Paid family and medical leave: Keene described the PFML program that the 2021 law established and that DAS and the Division of Employment Security implemented. The statute required the state to purchase PFML insurance for state employees and to stand up a voluntary market for other employers. Keene said the basic benefit is six weeks of wage replacement at 60% of salary (employers may buy up to 100% replacement or extend the number of weeks), that the law creates a 50% business enterprise tax credit (BET) incentive for employers that contribute, and that the state’s procurement selected MetLife as carrier for the state-employee plan. She told the committee the state’s portion of the employer charge is small (about 0.2% of payroll, roughly under $4 per week for a $100 weekly wage example) and that as of September 2024 about 6,964 employees were covered through employers while 1,152 individuals had purchased coverage in the individual market (individual open enrollment had just ended and numbers were rising).

Keene said the program used consultants, a marketing vendor and a website vendor to implement outreach, and that an annual report is required by statute. She said outreach included mass-media advertising, radio and digital campaigns and employer engagement with chambers and business groups. She described the program as voluntary for employers and noted the law permits individuals to purchase coverage on their own if an employer declines to participate.
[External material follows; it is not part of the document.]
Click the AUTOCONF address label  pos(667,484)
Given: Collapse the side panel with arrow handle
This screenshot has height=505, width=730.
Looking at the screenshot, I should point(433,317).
What the committee asked and what DAS confirmed: Committee members pressed on who pays retiree Part B premiums, what happens to co‑pays and out‑of‑pocket maximums under Medicare Advantage (Keene said copays and maximums were not changed without legislative action), and procurement cadence (DAS told the committee major health-purchase contracts are typically bid for three-year terms, commonly with extension options). Rockburn explained the enterprise frequently centralizes procurement for commodities and contracts but that agencies may retain single‑agency procurement authority for limited classes of work.

Ending: DAS officials asked the legislature to note that some savings are one‑time or contingent on federal policy, and that labor‑market and vendor risks remain (for example, pharmacy PBM transitions). They also said plant-and-property costs, enterprise system upgrades and other non‑health obligations remain part of DAS’s operating picture. The department said it will continue monitoring federal policy affecting Medicare Advantage and will report to the committee if anticipated federal changes threaten projected retiree health savings.